I don't think Martin used anything unusual in tuner-mounting screws. If they used a Grover tuner, then whatever Grover puts in the box is what they used to mount it. The little set-screw to hold Grover Rotomatics or Sta-tites in place is a very common screw.
If it was a 1930s Martin, or a "New York" Martin (pre-1896), then you might have a worry. But a 1960s Martin? No, they used nothing extraordinary for the purpose. Any good repairman can provide you with a Grover mounting screw.
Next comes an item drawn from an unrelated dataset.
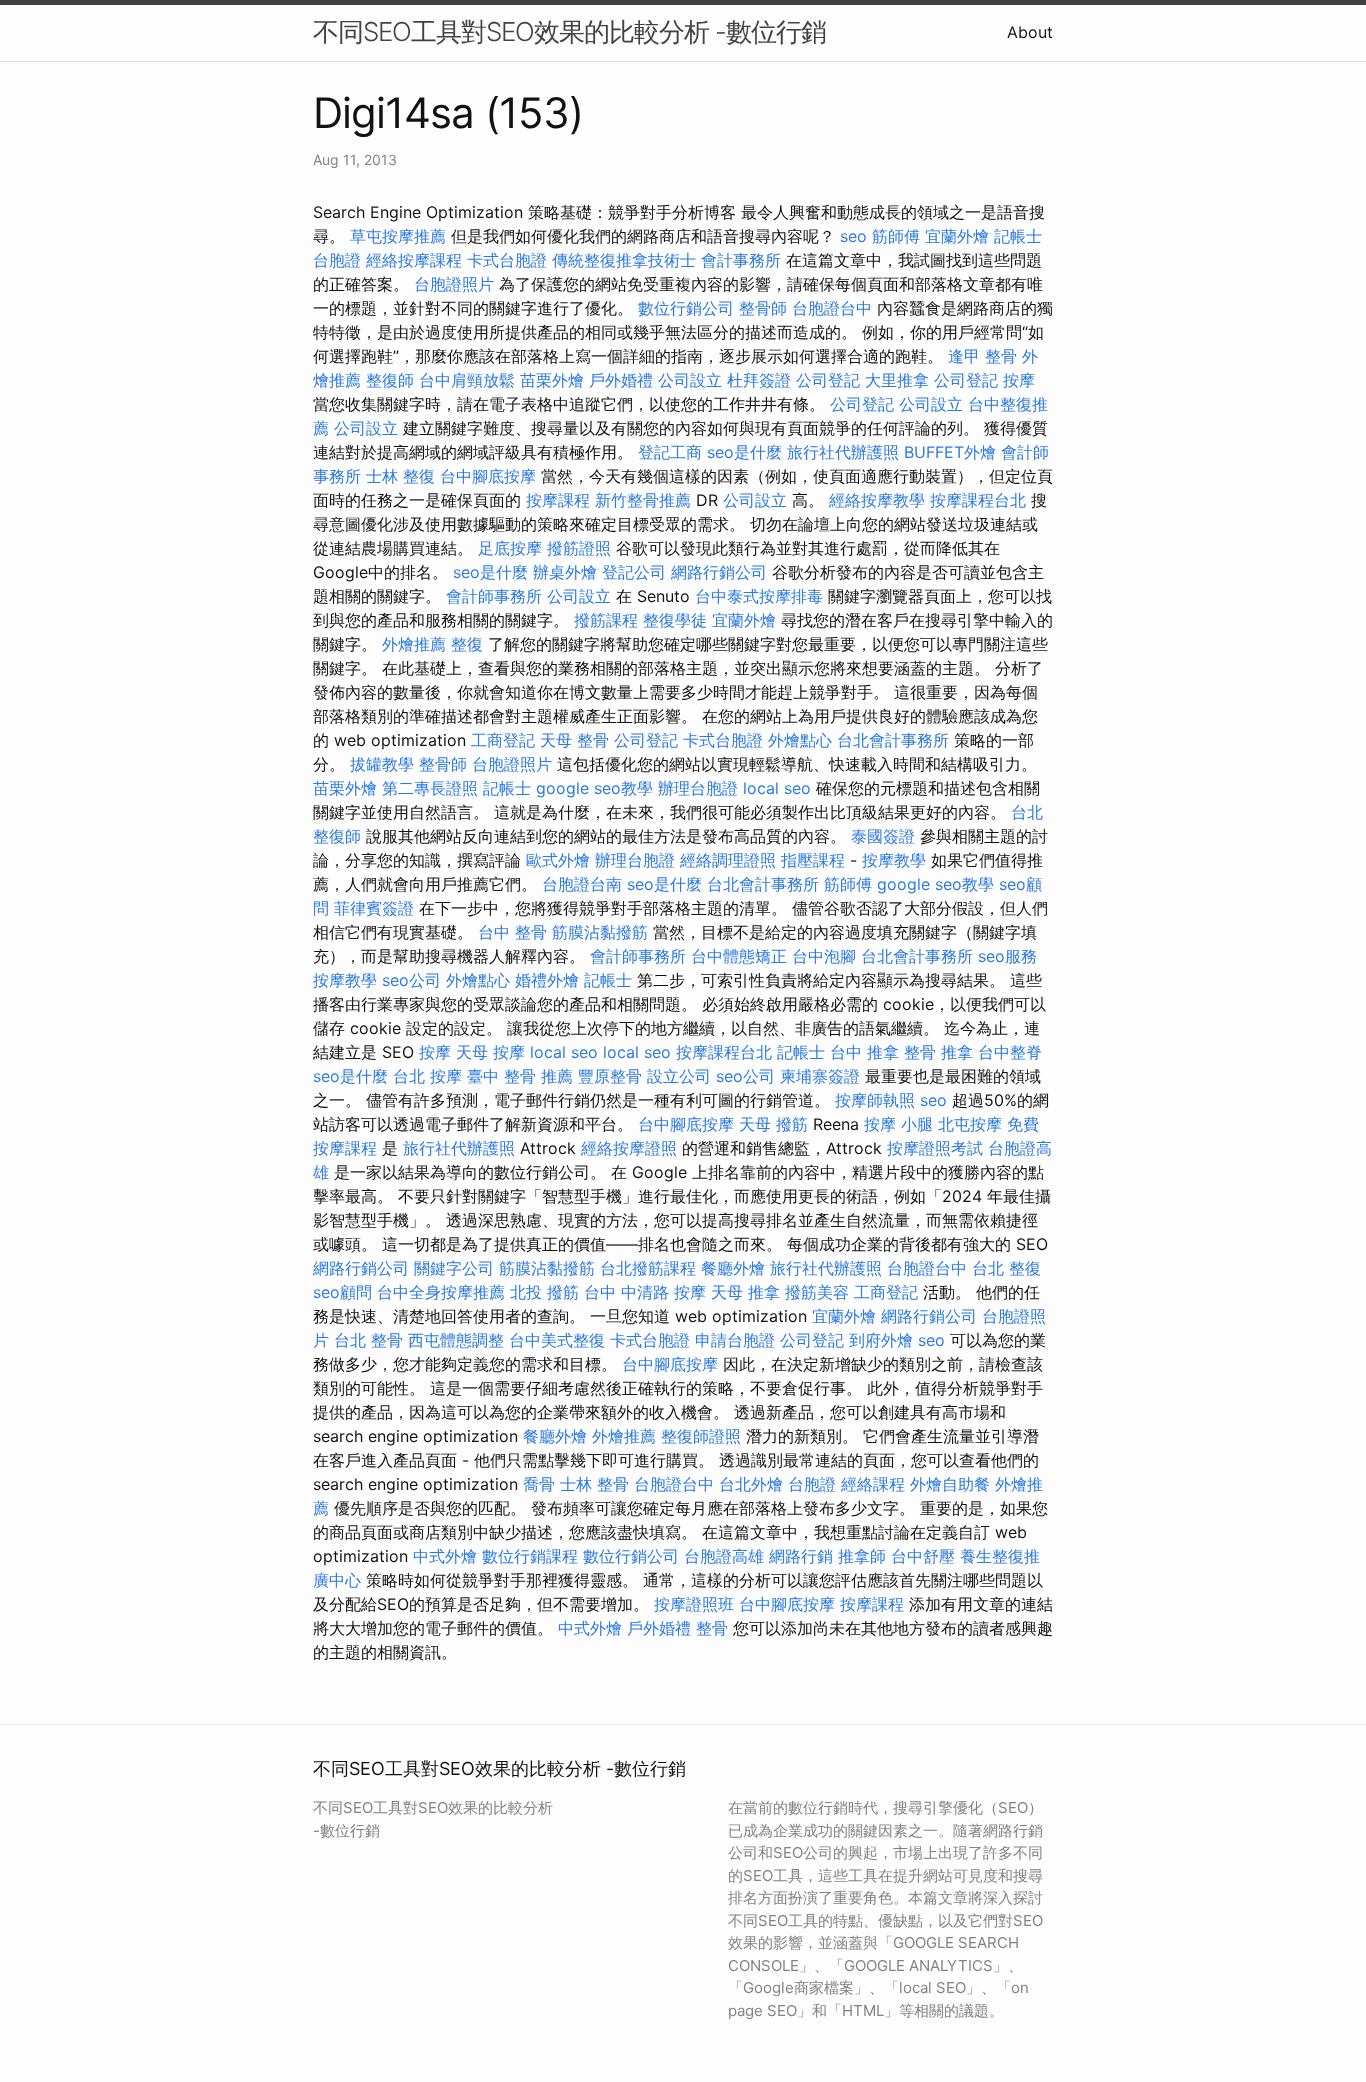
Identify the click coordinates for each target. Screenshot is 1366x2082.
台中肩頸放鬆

I was thinking it was an older model, somehow.
You have mental pictures from what you're familiar with and I didn't connect with my 1960s D-28, but instead with the Martin I'm playing a lot these days -- a pre-Civil War Martin model 2-27 (on long-term loan, as I couldn't afford something like that at all) and the tuners on that are nifty brass tuners with ivory pegs. Those tuner mounting screws might be hard to match, as they are tiny flat-head brass screws, not round-head nickle screws like modern tuners sport.
You're fine, whatever you do. Collectors of vintage instruments are not so picky about a tuner screw, or even a tuner as such. I have a 1944 Epiphone Zenith, which, when I got it, had three original tuners and a modern, 3-on-a-strip set on the other side of the peghead. i just bought a replacement set of Grover Sta-tites and put the remaining original tuners in a box. If ever I sell the guitar (or my estate does so), the originals can be put in a baggie in the case for the buyer. I don't think the difference in value would be much if it still had all original tuners. And even if the difference was significant (>$100, let's say), if one of the mounting screws was changed out, it wouldn't make 10 cents' difference.
Once that guitar is 150 years old, the mismatched tuner screw might make $10 difference in the value, but by then, $10 will be a postage stamp's cost.
Get a new, modern screw, and play the guitar. It's not doing you any good without the tuner.